Vaxtable · 18/08/2025 09:23

If costs are tight and he only sees them at weddings I would not invite the cousin or partner.

if you are paying 50/50 then 50% of the guests are yours and you fill those slots and he can fill his. If he then wants to invite more he pays the extra

I can’t be doing with wedding guests who are people you only see at weddings and never have anything to do with at any other point

Swiftie1878 · 18/08/2025 09:27

ellie09 · 18/08/2025 08:16

He said it only seems fair to invite the partners as they will be married.

But at a huge cost per head, in which we are both paying a wedding 50/50 (and my guest numbers are lower), I don't think its fair to expect me to pay some of their costs, when neither of us know them.

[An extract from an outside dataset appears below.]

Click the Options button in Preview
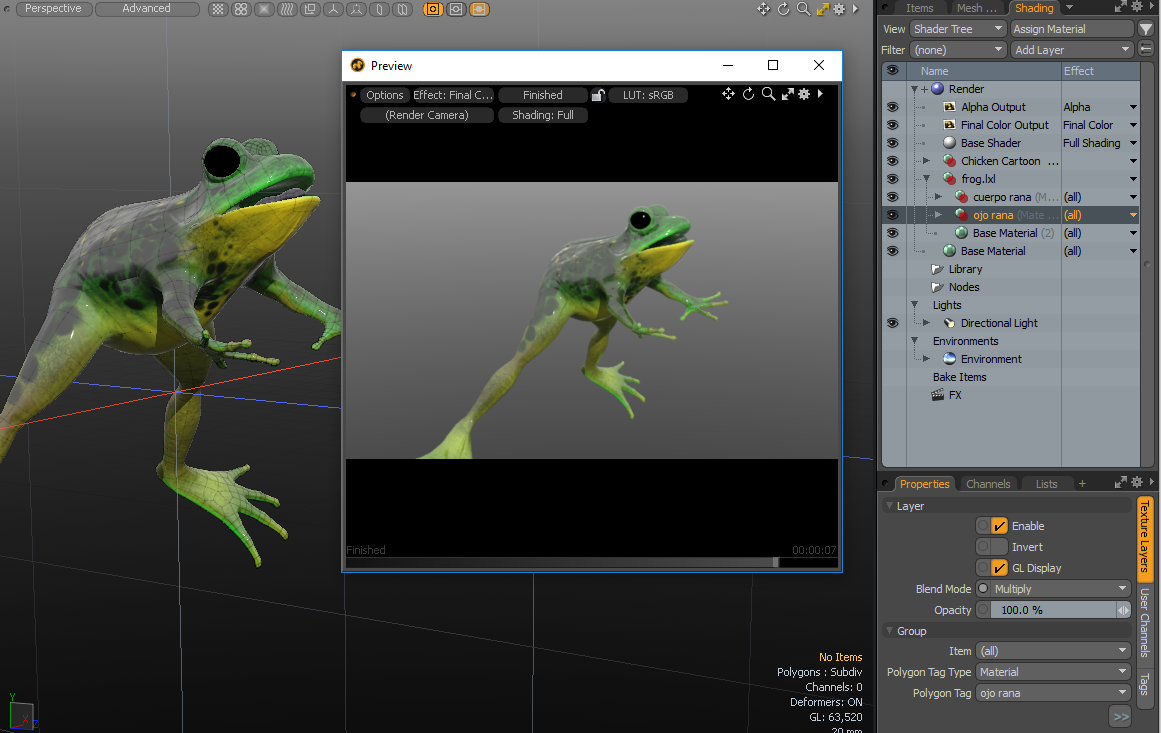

Maybe that's their theory when planning their weddings. Which I completely get and is my theory also, which is why I dont think we should extend the invite.

They also had an opportunity to meet me or have me meet the extended family twice now ahead of my own wedding, but this hasn't happened. Its one of those families where everyone wont be in the same room unless its a big event like this.

It’s his family, so his dilemma to solve. He needs to be fair to you on cost sharing though if it means his guest list will be significantly longer than yours.

heroinechic · 18/08/2025 09:31

Were you engaged when the invites went out for his cousins’ weddings?

Amonthinthecountry · 18/08/2025 09:33

Dancingsquirrels · 18/08/2025 09:22

That seems cheeky of your cousin to have double standards. Did you point this out to him? If so, how did he react?

No I didn’t. I just explained by text that we were limited on numbers. I think I should have called him and explained the situation properly. My instinct at the time was that it was a bit rich but I’ve seen (on this website) how upset people get when they’re not invited to their spouse’s family weddings so I appreciate now that this is expected by lots of people.

Soontobe60 · 18/08/2025 09:33

The drama is hilarious!
First, invite who you want to your wedding, both the bride and the groom.
Second, if you’re already splitting hairs over who pays for what then maybe getting married isn’t a great idea yet!
you invite who you want, he invites who he wants.